Pyle, described as a ‘quiet American’ is a symbol of America’s insidious impact upon Vietnam’s history. He orchestrates a Third Force to battle Ho Chi Minh’s forces and the French and her allies. In the early stages of the novel, Pyle’s innocence is described with a sense of foreboding:
‘Go in and find a table. I had better look after Pyle.’ That was my first instinct-to protect him. It never occurred to me that there was greater need to protect myself. Innocence always calls mutely for protection when we would be so much wiser to guard ourselves against it innocence is like a dumb leper who has lost his bell, wandering the world, meaning no harm.’ 36
The unreality of war--the emotional distance between military and civilian is captured by this theme of innocence. Actions performed without regard to effect show the lack of understanding. Chilling imagery is conjured by Greene’s sparse writing style. A metaphoric depiction of bodies strewn in a ditch as an irish stew haunts the reader. It represents a hodgepodge cross-section of society who have unwittingly become part of bloodshed. The love relationship between Phuong and the two journalists highlights the impact of French colonialism and the reality that no matter how impartial Fowler seeks to be, neutrality is unattainable where human emotion is involved.
7 comments:
Beautiful review... much more composed than my emotional jibber jabber. I'm glad you liked the book. :)
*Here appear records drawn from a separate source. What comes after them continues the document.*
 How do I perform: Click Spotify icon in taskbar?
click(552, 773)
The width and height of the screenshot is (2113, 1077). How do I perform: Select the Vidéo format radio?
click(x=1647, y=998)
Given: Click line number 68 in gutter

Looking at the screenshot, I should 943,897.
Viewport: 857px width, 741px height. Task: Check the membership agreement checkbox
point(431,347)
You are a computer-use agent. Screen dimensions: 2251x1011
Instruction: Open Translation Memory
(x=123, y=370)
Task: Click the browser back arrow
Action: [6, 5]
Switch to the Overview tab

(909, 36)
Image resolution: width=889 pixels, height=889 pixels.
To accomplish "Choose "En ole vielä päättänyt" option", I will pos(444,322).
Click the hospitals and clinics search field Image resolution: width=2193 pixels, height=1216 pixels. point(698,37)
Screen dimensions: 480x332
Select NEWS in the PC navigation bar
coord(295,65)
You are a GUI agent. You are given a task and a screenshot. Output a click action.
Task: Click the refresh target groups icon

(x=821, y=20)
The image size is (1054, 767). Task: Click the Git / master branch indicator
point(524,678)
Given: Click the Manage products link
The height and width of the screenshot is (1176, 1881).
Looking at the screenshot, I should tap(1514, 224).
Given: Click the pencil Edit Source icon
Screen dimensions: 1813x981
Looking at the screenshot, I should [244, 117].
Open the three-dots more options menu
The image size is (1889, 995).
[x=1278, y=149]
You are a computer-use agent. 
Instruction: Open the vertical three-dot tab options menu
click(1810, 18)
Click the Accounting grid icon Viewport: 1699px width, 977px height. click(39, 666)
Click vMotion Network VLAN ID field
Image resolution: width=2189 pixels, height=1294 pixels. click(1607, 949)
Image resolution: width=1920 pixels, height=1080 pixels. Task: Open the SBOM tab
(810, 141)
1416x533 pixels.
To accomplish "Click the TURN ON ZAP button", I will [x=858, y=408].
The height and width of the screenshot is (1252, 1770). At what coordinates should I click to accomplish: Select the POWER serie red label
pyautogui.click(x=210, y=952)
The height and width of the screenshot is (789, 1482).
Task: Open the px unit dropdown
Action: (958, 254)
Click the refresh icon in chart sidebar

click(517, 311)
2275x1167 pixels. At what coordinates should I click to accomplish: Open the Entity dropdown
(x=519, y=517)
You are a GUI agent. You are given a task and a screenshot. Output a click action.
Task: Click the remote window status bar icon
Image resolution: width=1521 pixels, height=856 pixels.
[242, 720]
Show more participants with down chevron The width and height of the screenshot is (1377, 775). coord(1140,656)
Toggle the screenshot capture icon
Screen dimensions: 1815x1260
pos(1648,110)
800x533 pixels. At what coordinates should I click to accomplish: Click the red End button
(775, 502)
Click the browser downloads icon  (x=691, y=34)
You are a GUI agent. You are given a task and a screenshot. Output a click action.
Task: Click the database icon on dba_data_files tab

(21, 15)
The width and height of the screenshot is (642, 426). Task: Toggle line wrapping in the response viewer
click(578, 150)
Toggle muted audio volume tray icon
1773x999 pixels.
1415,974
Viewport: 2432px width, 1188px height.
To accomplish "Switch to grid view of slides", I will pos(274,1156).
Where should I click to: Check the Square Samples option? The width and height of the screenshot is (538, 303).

sara, wouldn't have picked it up without your reassuring introduction. thanks :)
i think it is not only the human emotion that makes him inevitably "engage", but also the fact that the human condition demands us to alter our actions to serve our interests, and also the fact that inaction, in Fowler's case, was a form of action, since one who stands by and does nothing as innocents die is just as guilty
The Quiet American of Graham Greene , is a master piece of fiction .. a well blended work ..
Greene appears to share the idea, which has been floating around ever since Baudelaire, that there is something rather distingué in being damned; Hell is a sort of high-class nightclub, entry to which is reserved for Catholics only.
Mr. Greene is a story-teller of genius. Born in another age, he would still be spinning yarns...His technical mastery has never been better manifested than in his statement of the scene -- the sweat and infection, the ill-built town which is beautiful for a few minutes at sundown, the brothel where all men are equal, the vultures...the snobbery of the second-class public schools, the law which all can evade, the ever-present haunting underworld of gossip, spying, bribery, violence and betrayal...the affinity to the film is everywhere apparent. It is the camera's eye which moves from the hotel balcony to the street below, picks out the policeman, follows him to his office, moves about the room from the handcuffs on the wall to the broken rosary in the drawer, recording significant detail. It is the modern way of telling a story...
...Catholicism as a public system of laws and dogmas is far from being an adequate key to Greene's fiction. There is a good deal of evidence, internal and external, that in Greene's fiction Catholicism is not a body of belief requiring exposition and demanding categorical assent or dissent, but a system of concepts, a source of situations, and a reservoir of symbols with which he can order and dramatize certain intuitions about the nature of human experience — intuitions which were gained prior to and independently of his formal adoption of the Catholic faith. Regarded in this light, Greene's Catholicism may be seen not as a crippling burden on his artistic freedom, but as a positive artistic asset.